## TEXT PASSAGE
::::::::

Biography of Cy Twombly
Widely-regarded as one of the standout American painters of the modern age, Cy Twombly’s artwork has a worldwide following, and is distinct from that of many of his contemporaries for its lyrical and poetic classicism. Intellectual and learned, his engagement with European high-culture formed a thrilling combination of traditional European ideas with a more brusque American painting style.
Born in 1928 in Virginia, Cy Twombly’s interest in art at a young age was encouraged by his parents, and at the age of 12 he studied under the Spanish painter Pierre Daura. After a spell at the Museum of Fine Arts in Boston, he took up a position in 1950 at the Art Students League where he became increasingly drawn to the abstraction of artists such as Robert Rauschenberg. Meeting contemporary Robert Rauschenberg, they moved together to the radical Black Mountain College in North Carolina.

::::::::

## DATA PROVIDED

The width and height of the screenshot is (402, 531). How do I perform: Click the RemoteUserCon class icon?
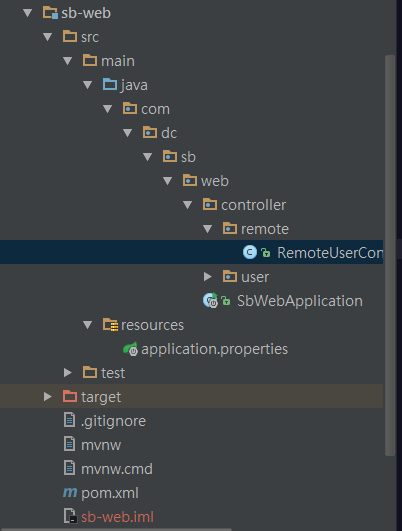(250, 252)
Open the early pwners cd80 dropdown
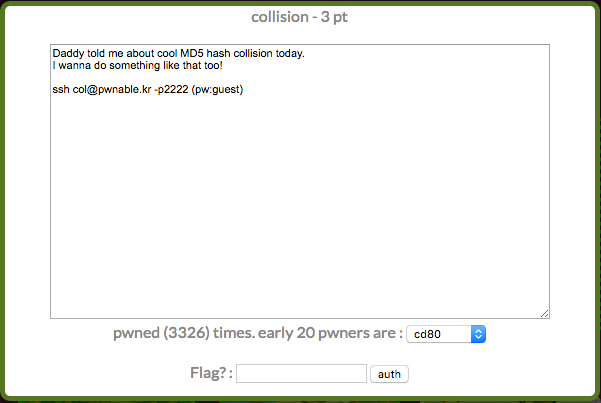 [x=446, y=334]
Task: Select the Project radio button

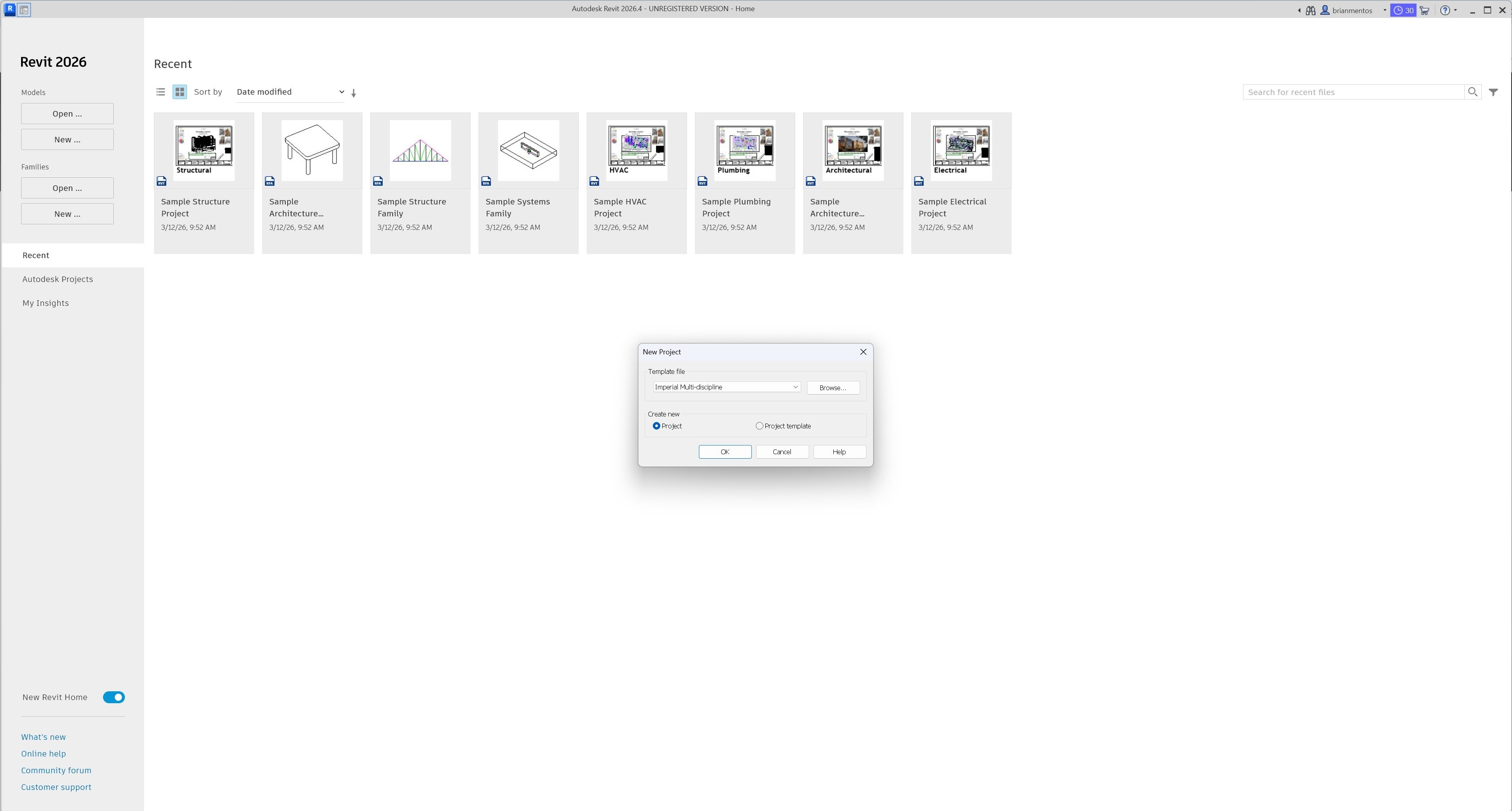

::::::::

## WHAT TO DO
A - Update the Cy Twombly biography from the words that contain "Born in 1928" through the words "in North Carolina.", changing "Pierre Daura" to "Daura".
B - Format every line of the rows as a Markdown table with the columns No. and Line, numbering each line. Skip blank lines and leave out the pictures.
The biography and the rows are unrelated to each other.

## EXPECTED ANSWERS
A -
Born in 1928 in Virginia, Cy Twombly’s interest in art at a young age was encouraged by his parents, and at the age of 12 he studied under the Spanish painter Daura. After a spell at the Museum of Fine Arts in Boston, he took up a position in 1950 at the Art Students League where he became increasingly drawn to the abstraction of artists such as Robert Rauschenberg. Meeting contemporary Robert Rauschenberg, they moved together to the radical Black Mountain College in North Carolina.

B -
| No. | Line |
|---|---|
| 1 | The width and height of the screenshot is (402, 531). How do I perform: Click the RemoteUserCon class icon? |
| 2 | (250, 252) |
| 3 | Open the early pwners cd80 dropdown |
| 4 |  [x=446, y=334] |
| 5 | Task: Select the Project radio button |